Unlike some other breeds, Tundra kaasht usually care little about religion, possibly as an offshoot of not caring about tradition. A Tundra kaasht will usually accept that there are forces at work beyond the mortal realm, but these forces are rarely if ever prayed to or even personified. If a Tundra kaasht even ascribes to a particular religion, it will be the generic following of the Color Spyral and the three moons, as such is a very simple religion and properly impersonal.

Despite the overall consensus to avoid religious matters, there is a small sect of Tundra kaasht who adamantly insist that their way is the only way and all kaasht must conform or die at the tail of their gods. Generally disliked by not only Tundra kaasht, but all other kaasht who come across them, this cult is very strict in demands on the followers and highly evangelical. The whole premise is that the world will end, though the exact date is not specified, and those kaasht who are not clean in the eyes of the cult's two deities will be sent to everlasting torment, though descriptions of this torment vary from eternal flames to a cold hundreds of times worse than a winter night on the tundra. Plateau kaasht who have researched the cult call the it Rraa Mraakaa se maa Iissor or "two gods of the ice" in their logical fashion, but followers call it Wremaax, or "the one path".

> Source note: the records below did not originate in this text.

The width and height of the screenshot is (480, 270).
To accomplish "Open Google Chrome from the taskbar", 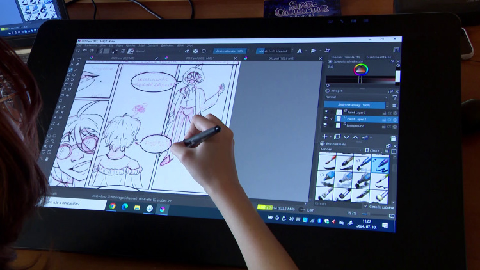I will tap(113, 207).
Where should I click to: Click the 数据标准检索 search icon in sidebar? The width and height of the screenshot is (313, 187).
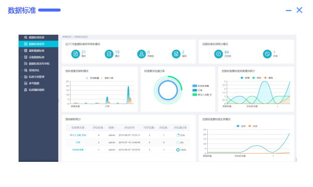pyautogui.click(x=26, y=37)
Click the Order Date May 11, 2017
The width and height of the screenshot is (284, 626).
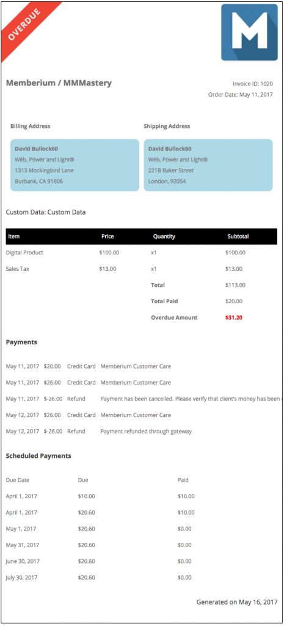[241, 95]
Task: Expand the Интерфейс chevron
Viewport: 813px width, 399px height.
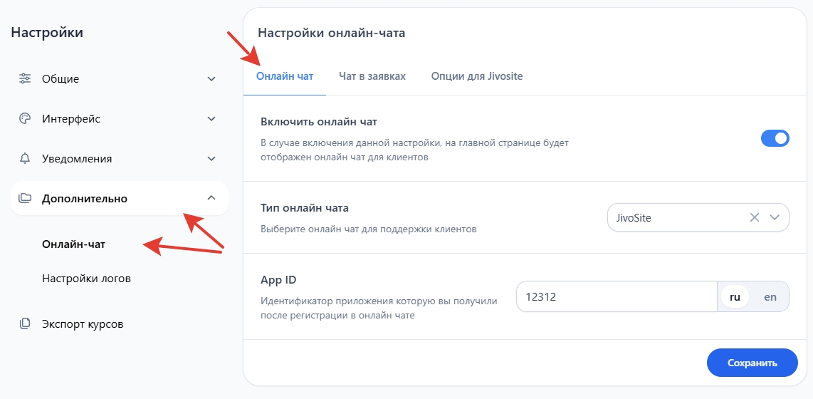Action: [x=211, y=118]
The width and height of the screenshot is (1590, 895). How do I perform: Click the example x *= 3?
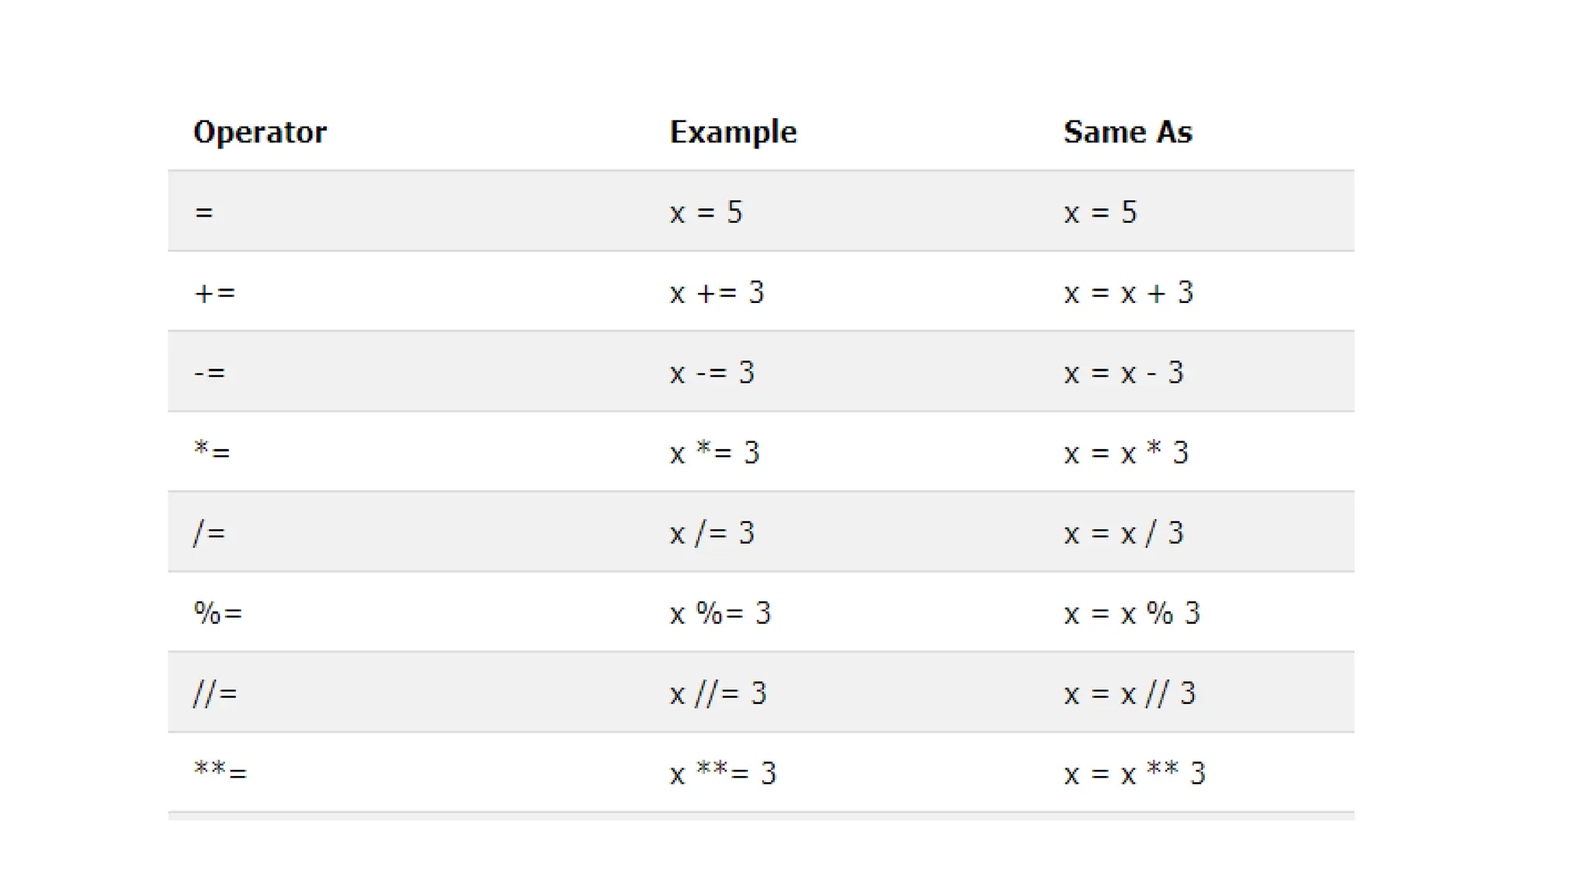tap(714, 452)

The two gods are a male and a female in a vaguely kaasht-like form. The male is supposedly comprised of the northern lights while the female is the stuff of the frozen earth, entirely of ice and snow. They are opposites, one representing the sky and the unpredictable weather while the other is the ground and solid reality, but at the same time their characters are very similar. Both demand absolute obediance and respect, as well as a moral life and every effort to convert other kaasht. Followers of this religion are very dedicated and it is common to see them either standing in the middle of walking places in stationary clans, or huddled in some small corner of a city mumbling prayers.

It might surprise some to find Tundra kaasht the focal breed of such a harsh religion, as sometimes it takes a great deal of energy to do what is demanded of them, but deeper thought makes it a rather logical step. Tundra kaasht have an innate pessimism about not only the world in general, but themselves and fellow kaasht in specific. To a Tundra kaasht, it makes sense to say that the world is full of darkness and strife, but it makes even more sense to assert that the reason for this is within every kaasht: every kaasht is imperfect and failing. However, the one compelling desire in a Tundra kaasht is to somehow escape the dull resignation of his compatriots and rise above the dreary world into something better. Wremaax offers this and more: a means of rising above other kaasht as well as one's self. Many Tundra kaasht join Wremaax because they want to better themselves, others join because the want to better the world, though some still join because they want a paw-up on other kaasht.

Wremaax is not confined to the ice and snow, though it originated there, nor is it confined to the Tundra breed. On occasion a kaasht of another breed will be converted and priests are very forward, to the point of being pushy, in any kaasht city that will welcome a Tundra kaasht. The center for Wremaax is on an island between the eastern point of Mirran and the western point of Kyisna, in a city called Maa Wreoo, or 'The Source'. According to Wremaax mythology, this city is where the first Tundra kaasht emerged from the Time of Madness.